■ WHAT YOU WILL DO ■
All entries below are to be set down again, identical to the source.

++++++++++++++++++++

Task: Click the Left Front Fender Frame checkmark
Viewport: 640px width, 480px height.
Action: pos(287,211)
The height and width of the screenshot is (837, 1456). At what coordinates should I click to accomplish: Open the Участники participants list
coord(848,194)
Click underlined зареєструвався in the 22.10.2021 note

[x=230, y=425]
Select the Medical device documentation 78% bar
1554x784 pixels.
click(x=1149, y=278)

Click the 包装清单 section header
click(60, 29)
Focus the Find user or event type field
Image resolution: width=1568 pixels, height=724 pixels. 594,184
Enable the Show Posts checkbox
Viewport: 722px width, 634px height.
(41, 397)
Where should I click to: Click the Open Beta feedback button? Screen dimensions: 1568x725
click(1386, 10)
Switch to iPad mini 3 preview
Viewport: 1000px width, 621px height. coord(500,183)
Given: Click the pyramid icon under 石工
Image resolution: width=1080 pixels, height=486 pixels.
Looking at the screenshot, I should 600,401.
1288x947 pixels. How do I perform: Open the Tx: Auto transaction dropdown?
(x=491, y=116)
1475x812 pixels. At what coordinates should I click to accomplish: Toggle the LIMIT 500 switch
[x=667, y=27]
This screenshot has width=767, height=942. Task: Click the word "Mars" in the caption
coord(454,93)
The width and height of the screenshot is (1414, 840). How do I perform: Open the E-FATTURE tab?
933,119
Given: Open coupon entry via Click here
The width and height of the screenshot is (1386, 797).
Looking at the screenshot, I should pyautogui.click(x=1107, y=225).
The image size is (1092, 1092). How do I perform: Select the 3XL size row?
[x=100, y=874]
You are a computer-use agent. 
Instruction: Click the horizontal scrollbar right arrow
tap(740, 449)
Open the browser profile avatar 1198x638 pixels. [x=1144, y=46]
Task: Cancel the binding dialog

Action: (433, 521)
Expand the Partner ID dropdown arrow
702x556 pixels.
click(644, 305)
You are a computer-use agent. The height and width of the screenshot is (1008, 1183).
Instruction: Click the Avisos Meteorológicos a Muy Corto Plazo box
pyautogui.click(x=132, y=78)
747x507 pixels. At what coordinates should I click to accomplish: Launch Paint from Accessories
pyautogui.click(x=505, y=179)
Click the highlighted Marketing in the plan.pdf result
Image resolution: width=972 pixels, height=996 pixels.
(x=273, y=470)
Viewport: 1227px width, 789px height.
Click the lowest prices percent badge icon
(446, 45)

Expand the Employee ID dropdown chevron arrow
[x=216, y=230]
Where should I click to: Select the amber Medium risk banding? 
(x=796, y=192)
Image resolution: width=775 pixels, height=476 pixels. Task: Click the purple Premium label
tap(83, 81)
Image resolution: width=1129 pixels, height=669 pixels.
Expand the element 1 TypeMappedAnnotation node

++++++++++++++++++++

■ ANSWER TO THE PROBLEM ■
Task: Click the Left Front Fender Frame checkmark
Viewport: 640px width, 480px height.
Action: pos(287,211)
The height and width of the screenshot is (837, 1456). At what coordinates should I click to accomplish: Open the Участники participants list
coord(848,194)
Click underlined зареєструвався in the 22.10.2021 note

[x=230, y=425]
Select the Medical device documentation 78% bar
1554x784 pixels.
click(x=1149, y=278)

Click the 包装清单 section header
click(60, 29)
Focus the Find user or event type field
Image resolution: width=1568 pixels, height=724 pixels. 594,184
Enable the Show Posts checkbox
Viewport: 722px width, 634px height.
(41, 397)
Where should I click to: Click the Open Beta feedback button? Screen dimensions: 1568x725
click(1386, 10)
Switch to iPad mini 3 preview
Viewport: 1000px width, 621px height. coord(500,183)
Given: Click the pyramid icon under 石工
Image resolution: width=1080 pixels, height=486 pixels.
Looking at the screenshot, I should 600,401.
1288x947 pixels. How do I perform: Open the Tx: Auto transaction dropdown?
(x=491, y=116)
1475x812 pixels. At what coordinates should I click to accomplish: Toggle the LIMIT 500 switch
[x=667, y=27]
This screenshot has width=767, height=942. Task: Click the word "Mars" in the caption
coord(454,93)
The width and height of the screenshot is (1414, 840). How do I perform: Open the E-FATTURE tab?
933,119
Given: Open coupon entry via Click here
The width and height of the screenshot is (1386, 797).
Looking at the screenshot, I should pyautogui.click(x=1107, y=225).
The image size is (1092, 1092). How do I perform: Select the 3XL size row?
[x=100, y=874]
You are a computer-use agent. 
Instruction: Click the horizontal scrollbar right arrow
tap(740, 449)
Open the browser profile avatar 1198x638 pixels. [x=1144, y=46]
Task: Cancel the binding dialog

Action: (433, 521)
Expand the Partner ID dropdown arrow
702x556 pixels.
click(644, 305)
You are a computer-use agent. The height and width of the screenshot is (1008, 1183).
Instruction: Click the Avisos Meteorológicos a Muy Corto Plazo box
pyautogui.click(x=132, y=78)
747x507 pixels. At what coordinates should I click to accomplish: Launch Paint from Accessories
pyautogui.click(x=505, y=179)
Click the highlighted Marketing in the plan.pdf result
Image resolution: width=972 pixels, height=996 pixels.
(x=273, y=470)
Viewport: 1227px width, 789px height.
Click the lowest prices percent badge icon
(446, 45)

Expand the Employee ID dropdown chevron arrow
[x=216, y=230]
Where should I click to: Select the amber Medium risk banding? 
(x=796, y=192)
Image resolution: width=775 pixels, height=476 pixels. Task: Click the purple Premium label
tap(83, 81)
Image resolution: width=1129 pixels, height=669 pixels.
Expand the element 1 TypeMappedAnnotation node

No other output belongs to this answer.